The material contained in this article is for general information purposes only, and readers should consult licensed professionals before making any legal, business, financial or health decisions. I encourage you to follow me on social media on Facebook and Twitter, and any way that you can share these articles with others is definitely a great help. These are such troubled times, and people need hope. John 3:16 tells us about the hope that God has given us through Jesus Christ: “For God so loved the world, that he gave his only begotten Son, that whosoever believeth in him should not perish, but have everlasting life.” If you have not already done so, I strongly urge you to invite Jesus Christ to be your Lord and Savior today.
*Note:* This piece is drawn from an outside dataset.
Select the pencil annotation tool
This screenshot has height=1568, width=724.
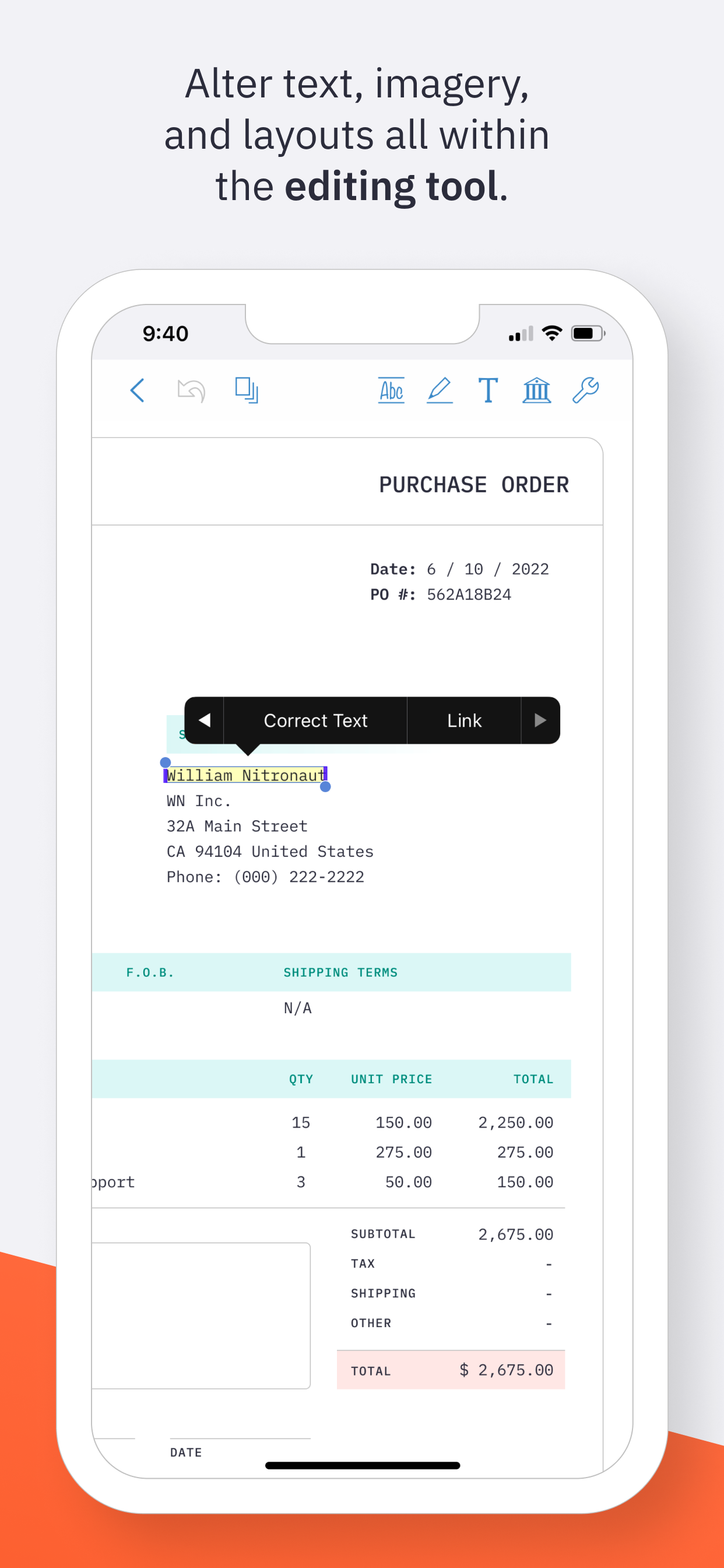pyautogui.click(x=440, y=390)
Broadly, the blog post claimed that “food shortages” were “becoming quite serious” in February 2023. We addressed several “food supply chain” rumors in 2022 and 2023, many of which aligned with claims in the post.

In May 2022 we examined a rumor that only “ten weeks” of wheat supply remained in storage globally, explaining that the claim was part of a larger array of global food supply disruptions:

In late May 2022, alarming headlines and tweets blared that the world only had “10 weeks of wheat” left in global reserves, predictably kicking up a ton of fearmongering discourse. The claim originated with a May 19 2022 address to the UN Security Council by Gro Intelligence chief executive officer Sara Menker. Menker’s speech was not about ten weeks of wheat left in global stores, but five large challenges affecting the food supply chain — fertilizer, climate change, cooking oil, grains, and logistics. Menker’s detailed commentary was condensed to the “10 weeks of wheat left” headline. Crop scientist Dr. Sarah Taber published a lengthy thread providing context on such claims and the role of incomplete reporting as a major stressor; her commentary received far less traction than fearful headlines.

In June 2022, we published a fact check addressing rumors that food processing plant fires were occurring with alarming frequency. We found that food “factory” fires were generally commonplace, but a variation of the claim emerged in late January 2023:

A February 7 2023 ZeroHedge.com blog post was titled “Food Shortages Are Starting To Become Quite Serious All Over The Planet,” and it originated on The Economic Collapse Blog on February 2 2023. Although the post linked to credible sources, it took them out of context to reflect the author’s stated belief in the looming collapse of civilization; the blog itself allowed others to republish its content “freely,” likely a primary reason it appeared on ZeroHedge.com. While supply chain disruptions and “food shortages” occurred intermittently from early 2020 onward, the blog post was fearmongering disinformation based on the views of its author, not on any specific event in February 2023.